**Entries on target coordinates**
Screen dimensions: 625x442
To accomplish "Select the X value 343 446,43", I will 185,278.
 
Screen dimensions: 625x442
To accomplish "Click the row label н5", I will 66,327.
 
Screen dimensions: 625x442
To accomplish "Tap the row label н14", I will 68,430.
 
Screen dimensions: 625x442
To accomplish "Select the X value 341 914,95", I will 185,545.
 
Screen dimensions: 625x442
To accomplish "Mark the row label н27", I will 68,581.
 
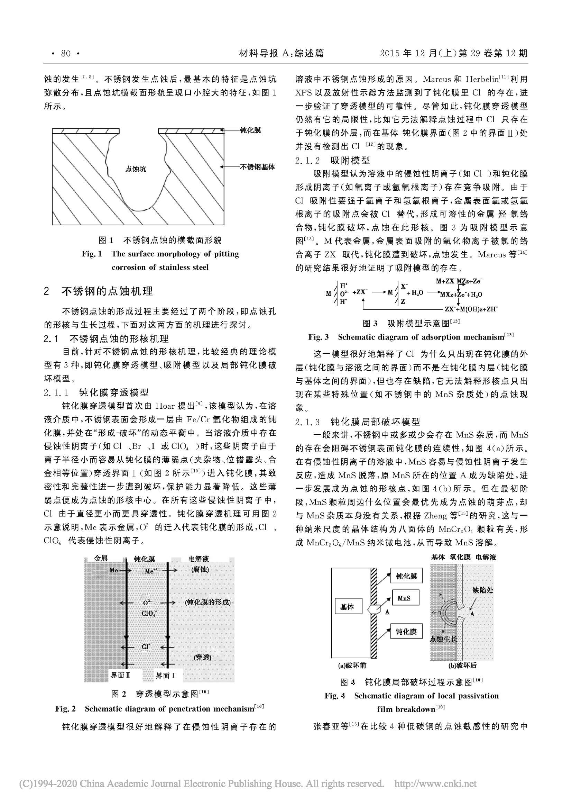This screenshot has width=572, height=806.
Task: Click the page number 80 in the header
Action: coord(66,54)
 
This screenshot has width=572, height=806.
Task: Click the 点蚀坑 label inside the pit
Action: coord(136,169)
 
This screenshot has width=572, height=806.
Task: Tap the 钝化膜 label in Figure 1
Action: coord(250,130)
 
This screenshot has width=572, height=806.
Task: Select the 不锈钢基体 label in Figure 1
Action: coord(258,167)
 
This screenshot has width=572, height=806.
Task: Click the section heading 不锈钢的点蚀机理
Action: coord(108,291)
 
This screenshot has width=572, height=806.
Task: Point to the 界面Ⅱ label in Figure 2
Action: coord(120,675)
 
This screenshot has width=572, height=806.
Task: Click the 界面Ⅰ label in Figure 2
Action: coord(165,675)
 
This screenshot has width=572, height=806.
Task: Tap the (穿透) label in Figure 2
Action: coord(203,657)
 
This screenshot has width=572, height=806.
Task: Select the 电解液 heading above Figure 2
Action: coord(199,559)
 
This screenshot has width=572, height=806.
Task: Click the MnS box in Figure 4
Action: coord(404,598)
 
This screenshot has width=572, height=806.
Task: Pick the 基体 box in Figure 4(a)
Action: coord(347,607)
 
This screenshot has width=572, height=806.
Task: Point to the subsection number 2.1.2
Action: coord(307,161)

**What this task involves**
Change every "Click" in the records above to "Press", leaving everything else as it is. Omit the pictures from your answer.

**Complete output**
Screen dimensions: 625x442
To accomplish "Select the X value 343 446,43", I will 185,278.
 
Screen dimensions: 625x442
To accomplish "Press the row label н5", I will 66,327.
 
Screen dimensions: 625x442
To accomplish "Tap the row label н14", I will 68,430.
 
Screen dimensions: 625x442
To accomplish "Select the X value 341 914,95", I will 185,545.
 
Screen dimensions: 625x442
To accomplish "Mark the row label н27", I will 68,581.
 
This screenshot has width=572, height=806.
Task: Press the page number 80 in the header
Action: coord(66,54)
 
This screenshot has width=572, height=806.
Task: Press the 点蚀坑 label inside the pit
Action: coord(136,169)
 
This screenshot has width=572, height=806.
Task: Tap the 钝化膜 label in Figure 1
Action: coord(250,130)
 
This screenshot has width=572, height=806.
Task: Select the 不锈钢基体 label in Figure 1
Action: coord(258,167)
 
This screenshot has width=572, height=806.
Task: Press the section heading 不锈钢的点蚀机理
Action: coord(108,291)
 
This screenshot has width=572, height=806.
Task: Point to the 界面Ⅱ label in Figure 2
Action: coord(120,675)
 
This screenshot has width=572, height=806.
Task: Press the 界面Ⅰ label in Figure 2
Action: coord(165,675)
 
This screenshot has width=572, height=806.
Task: Tap the (穿透) label in Figure 2
Action: coord(203,657)
 
This screenshot has width=572, height=806.
Task: Select the 电解液 heading above Figure 2
Action: coord(199,559)
 
This screenshot has width=572, height=806.
Task: Press the MnS box in Figure 4
Action: coord(404,598)
 
This screenshot has width=572, height=806.
Task: Pick the 基体 box in Figure 4(a)
Action: coord(347,607)
 
This screenshot has width=572, height=806.
Task: Point to the subsection number 2.1.2
Action: coord(307,161)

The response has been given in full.